卡兰铎沉默了很久。久到苏晓以为通讯已经中断。
“你想继续和它‘对话’。”他最终说,不是疑问,是陈述。
“不是对话,是……了解。”苏晓纠正道,手指无意识地抚过辉火岩温热的表面,“了解它的行为模式,它的优先級,它的‘好奇心’的边界。如果我们注定要被它注意到,那我希望是被它以‘观察无害有趣现象’的方式注意,而不是‘发现潜在威胁’的方式。”
又是一阵沉默。
“批准。”卡兰铎说,声音里带着难以言喻的疲惫和决绝,“但驻留时间以七天为限。七天内,你必须每隔十二小时向我直接汇报所有细节。烬,你的小队轮换在前哨站外围警戒,但不得进入溶洞,避免多人规则签名叠加引起注意。苏晓——”
他的语气前所未有的严肃。
“你正在做的,是在深渊的边缘点火照明。光线可能帮你看清前路,也可能吸引来黑暗里所有你不想看到的东西。”
“我明白。”苏晓轻声回答。
通讯暂时切断。烬开始低声安排外围哨位的轮换。溶洞里,只剩下水将沸未沸的微弱嘶声,和火焰舔舐壶底的轻柔噼啪。
苏晓坐回折叠床上,抱紧了膝盖。
她感到一种深切的孤独,就像站在漆黑的海岸边,向着一片未知的、正在涨潮的夜海,举着一盏小小的、随时可能被风吹灭的油灯。
但她不能放下灯。
因为灯灭了,就真的什么都看不见了。
她慢慢从储物架上取下一小袋面粉,又拿出一罐密封的、来自祖国的酱料。动作有些笨拙,但很稳。
如果这里要成为一个“持续存在”的观测点,那它至少应该有点生活气息。
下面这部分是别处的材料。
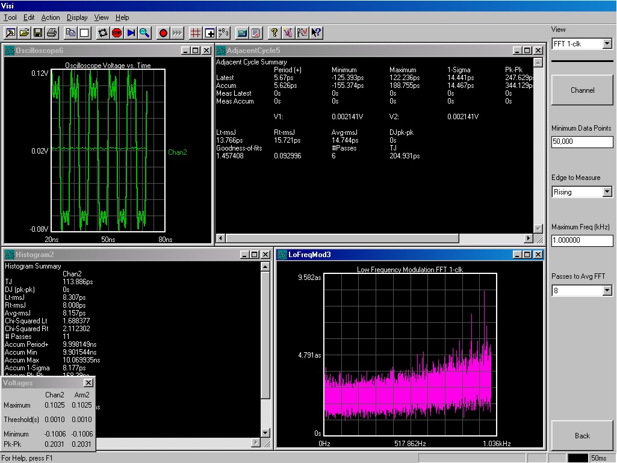Click the Minimum Data Points input field
Screen dimensions: 617x463
coord(582,141)
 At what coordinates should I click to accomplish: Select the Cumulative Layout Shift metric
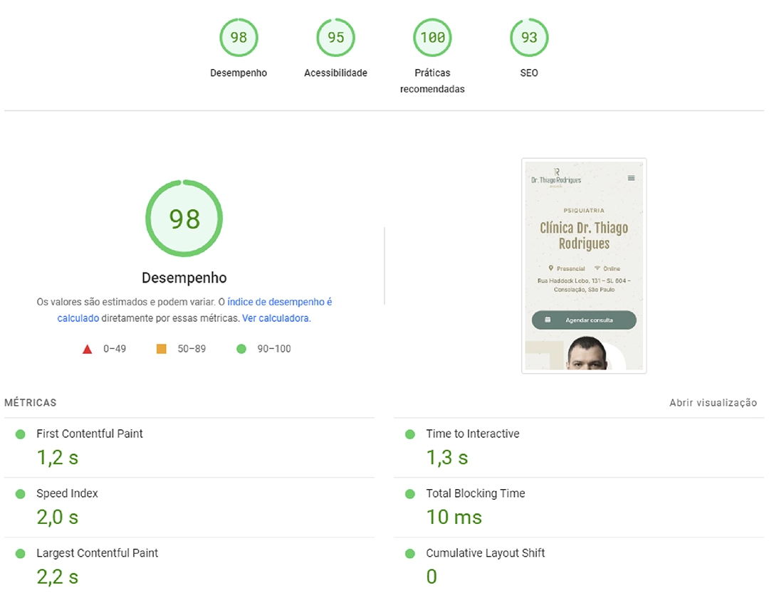(x=486, y=553)
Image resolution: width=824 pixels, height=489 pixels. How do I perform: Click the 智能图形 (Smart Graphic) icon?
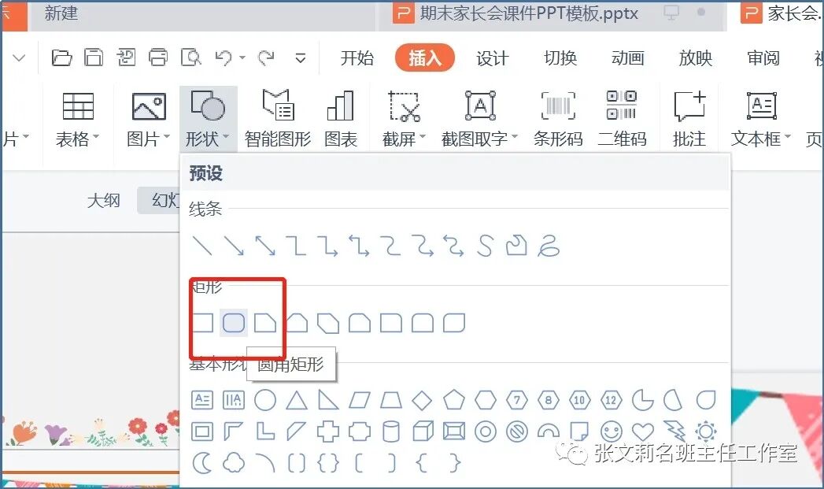(277, 117)
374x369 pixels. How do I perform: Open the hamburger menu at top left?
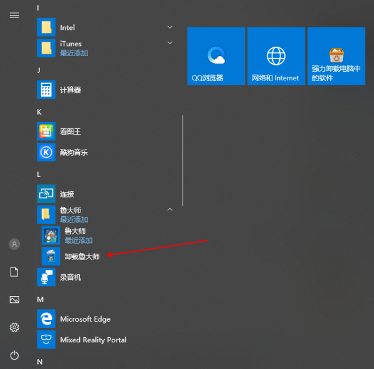(14, 15)
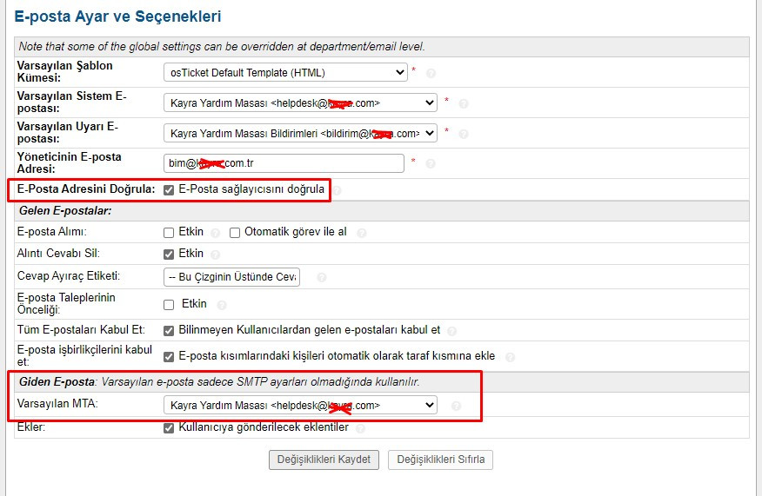This screenshot has width=762, height=496.
Task: Click help icon beside Varsayılan Sistem E-postası
Action: [x=464, y=104]
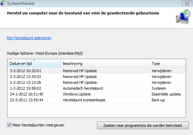Image resolution: width=193 pixels, height=135 pixels.
Task: Select the Windows Update restore point
Action: [x=97, y=94]
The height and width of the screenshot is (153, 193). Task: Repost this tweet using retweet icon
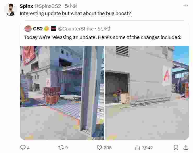pos(61,148)
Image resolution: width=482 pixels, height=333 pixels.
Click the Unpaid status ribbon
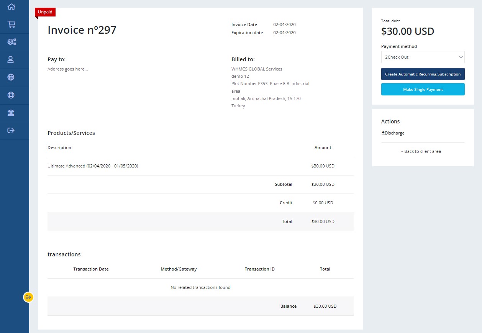point(45,12)
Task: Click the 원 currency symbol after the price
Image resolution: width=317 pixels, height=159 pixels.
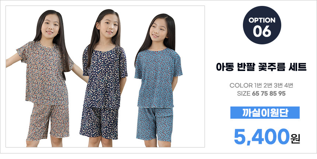Action: coord(295,139)
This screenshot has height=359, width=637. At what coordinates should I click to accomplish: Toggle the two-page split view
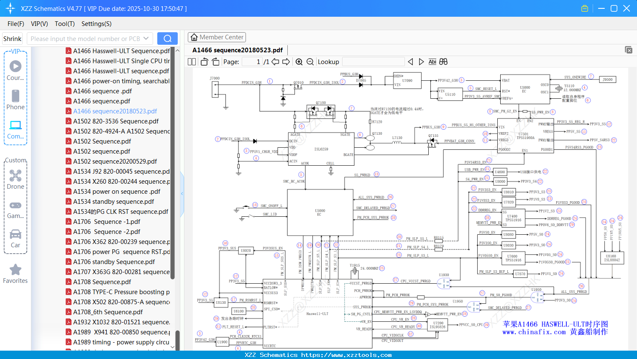coord(192,62)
有点……家的样子。
哪怕这个家,暂时只有她一个人,守在寂静与危险的边缘。
铁壶里的水,终于滚了。
白色的蒸汽在辉火岩温暖的光晕中缓缓上升,模糊了溶洞顶部那些淡金色的晶簇,也模糊了监测屏幕上,那个仍在缓慢扩张的、代表未知威胁的红色斑块。